Medium and Lower Rated Corporate Debt Securities...    11
        Turnover Rate..............................    14

Management of the Funds
        Board of Trustees and Officers.............    15
        Principal Holders of Shares................    17
        Investment Adviser.........................    17
        Distributor................................    20
        Distribution Plan..........................    20
        Brokerage..................................    23
        Custodian, Transfer Agent and
        Dividend Agent.............................    25
Redemption of Shares...............................    25

Net Asset Value....................................    26

Taxes   ...........................................    26

Organization and Capitalization....................    27
        General....................................    27
        Shareholder and Trustee Liability..........    28

Other Information..................................    28
        Independent Accountants....................    28
        Calculation of Performance Data............    28




                     INVESTMENT OBJECTIVES AND POLICIES

        The following information supplements the discussion of the Fund's
investment objectives and policies set forth on pages of the Prospectus.
Unless otherwise specified, the investment programs and restrictions are
not fundamental policies. Such operating policies are subject to change by
the Fund's Board of Trustees without the approval by the shareholders.
Shareholders will, however, be notified prior to any material changes.
Fundamental policies may be changed only with the approval of a majority of
the Fund's outstanding voting securities.

INVESTMENT RESTRICTIONS

        The Fund has adopted the following investment restrictions, which
include those described in the Prospectus. These restrictions represent
fundamental policies of the Fund and may not be changed without the
approval of the Fund's shareholders. Unless otherwise noted, all percentage
restrictions are as of the time of the investment after giving effect to
the transaction.

The Fund may not:

        1.     Issue senior securities or borrow money or utilize leverage
               in excess of 25% of its net assets (plus 5% for emergency or
               other short-term purposes) from banks from time to time.

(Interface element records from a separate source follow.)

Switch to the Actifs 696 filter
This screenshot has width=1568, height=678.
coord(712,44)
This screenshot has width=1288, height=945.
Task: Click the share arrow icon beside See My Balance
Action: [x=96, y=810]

        2.     Except as described in the prospectus, engage in
               short-sales, purchase securities on margin or maintain a net
               short position.

        3.     Purchase or sell commodities or commodity contracts except
               for hedging purposes and in conformity with regulations of
               the Commodities Futures Trading Commission such that the
               Fund would not be considered a commodity pool.

        4.     Purchase or sell oil and gas interests or real estate. Debt
               or equity securities issued by companies engaged in the oil,
               gas or real estate business are not considered oil or gas
               interests or real estate for purposes of this restriction.
               First mortgage loans and other direct obligations secured by
               real estate are not considered real estate for purposes of
               this restriction.

        5.     Invest more than 25% of the value of its total assets in any
               one industry, except investments in U.S. government
               securities.

        6.     Purchase the securities of any one issuer other than the
               U.S. government or any of its agencies or instrumentalities,
               if immediately after such purchase more than 5% of the value
               of the Fund's total assets would be invested in such issuer
               or the Fund would own more than 10% of the outstanding
               voting securities of such issuer, except that up to 25% of
               the value of the Fund's total assets may be invested without
               regard to the 5% and 10% limitations.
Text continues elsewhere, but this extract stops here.